Auch wenn er den Karteninhaber ausfindig macht, ist nicht gesagt, dass dieser auch in seinem Laden eingekauft hat. Die Karte kann ihm entwendet worden sein und ein Dritter hat in betrügerischer Absicht mit der gestohlenen Karte eingekauft. Hat der Karteninhaber den Verlust der Karte seiner Bank nach Kenntnisnahme mitgeteilt und die Karte sperren lassen, hat der Händler kaum eine Chance, an sein Geld zu kommen.

ELV

Die wenigen Cent, die für die Systemkosten anfallen und eine Zahlung garantieren, waren vielen Geschäftsinhabern zu viel. Sie nutzen das elektronische Lastschriftverfahren (ELV), das sich in vielen Fällen bezahlt macht.

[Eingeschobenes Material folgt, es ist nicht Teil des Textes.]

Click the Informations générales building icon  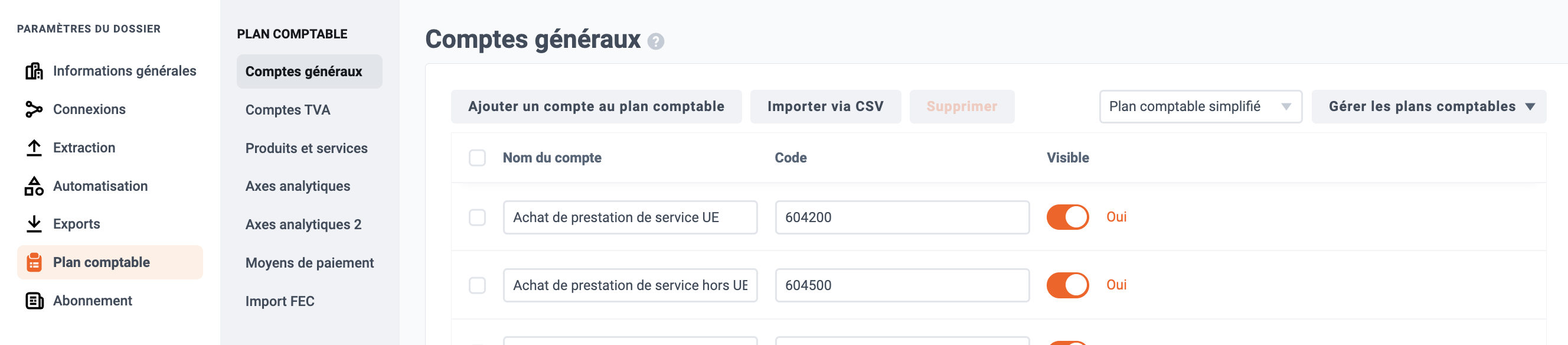34,71
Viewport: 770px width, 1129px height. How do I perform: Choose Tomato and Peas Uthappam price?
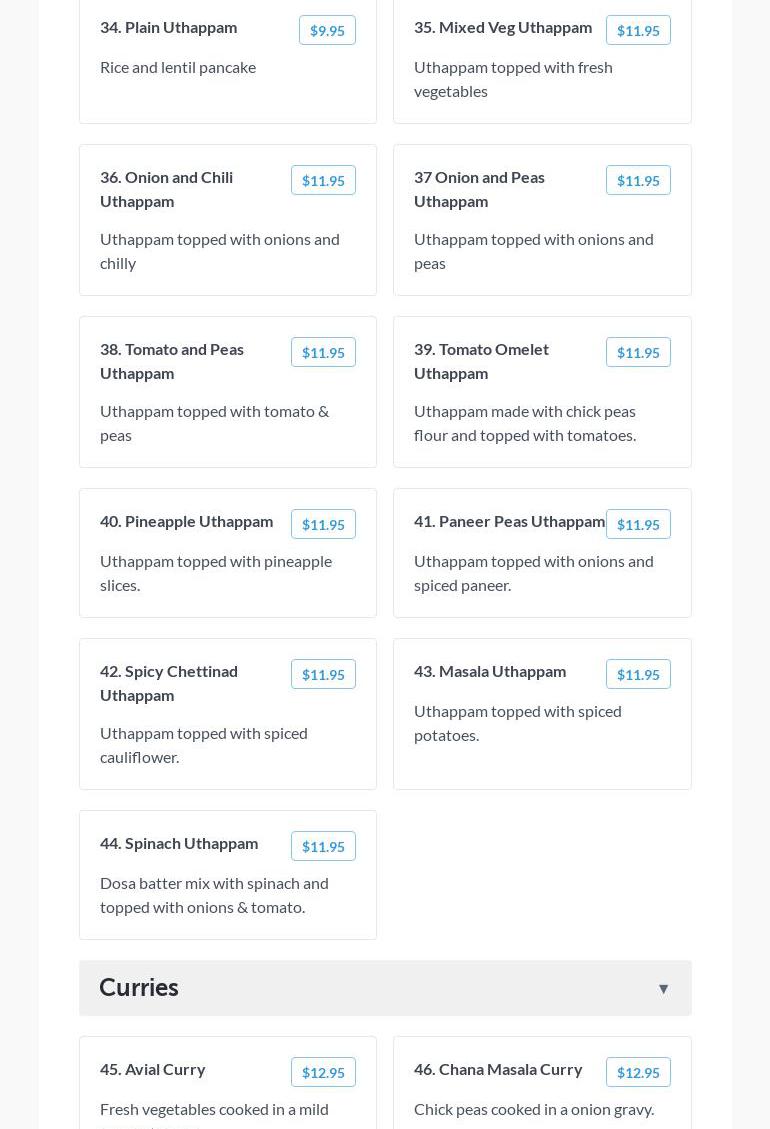[x=323, y=353]
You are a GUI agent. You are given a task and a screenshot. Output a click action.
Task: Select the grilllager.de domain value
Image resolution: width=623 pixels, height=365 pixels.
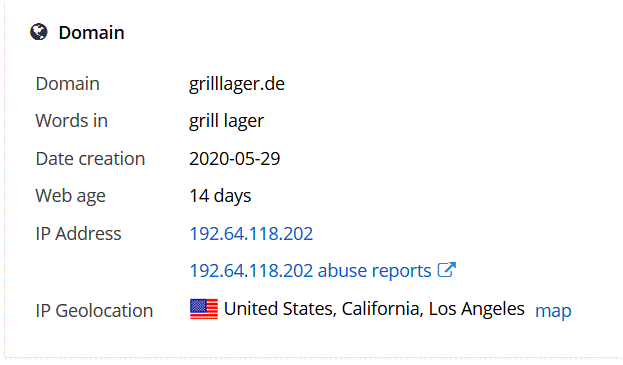pyautogui.click(x=237, y=84)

Doch wenn eine Person mit einer gestohlenen und vom Karteninhaber gesperrten Karte einkaufen geht, bleibt es nicht bei kleinen Beträgen. Sie kaufen in der Regel richtig ein und der Betrag, den der Händler ebenso wenig erhält wie die mit der gesperrten Karte gekauften Waren, beinhaltet meist eine größere Summe.